» Reading passage
◇ ◇ ◇ ◇ ◇

After weeks of anticipation, former finance minister Pravin Gordhan appeared before the commission of inquiry into state capture on Monday morning.

Pravin Gordhan
Pravin Gordhan

As the minister of public enterprises testified, a growing number of EFF and Black First Land First supporters gathered outside the commission’s offices in Parktown, where they called for his resignation as public enterprises minister.

On Sunday, EFF leader Julius Malema said that Gordhan’s appointment as finance minister by then president Jacob Zuma in 2009 was a result of his relationship with the Guptas.

Gordhan’s 69-page testimony was leaked to the media last week. Chair of the commission, deputy chief justice Raymond Zondo slammed the leak and called on the public to divulge any information surrounding the leak.

The EFF has called on the Public Protector’s office to probe Gordhan on his meetings with the Guptas in the past, saying that he was in violation of the executive ethics code. In a response to a parliamentary question, Gordhan said that he had not met any of the Gupta brothers except at public events.

In the leaked affidavit to the commission, Gordhan states that he was first introduced to a Gupta family member by Zuma.

◇ ◇ ◇ ◇ ◇

» Brief
Reproduce the part of the report on Pravin Gordhan's testimony word for word, starting at "Gordhan’s 69-page testimony" and ending at "at public events.". The lines play no part in this.

» Stored data

◇ ◇ ◇ ◇ ◇

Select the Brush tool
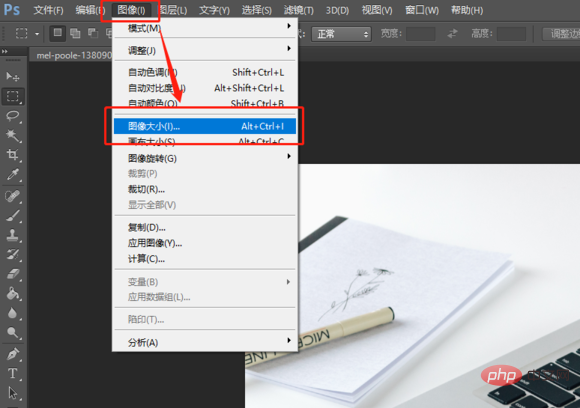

◇ ◇ ◇ ◇ ◇

» Solved exercise
Gordhan’s 69-page testimony was leaked to the media last week. Chair of the commission, deputy chief justice Raymond Zondo slammed the leak and called on the public to divulge any information surrounding the leak.

The EFF has called on the Public Protector’s office to probe Gordhan on his meetings with the Guptas in the past, saying that he was in violation of the executive ethics code. In a response to a parliamentary question, Gordhan said that he had not met any of the Gupta brothers except at public events.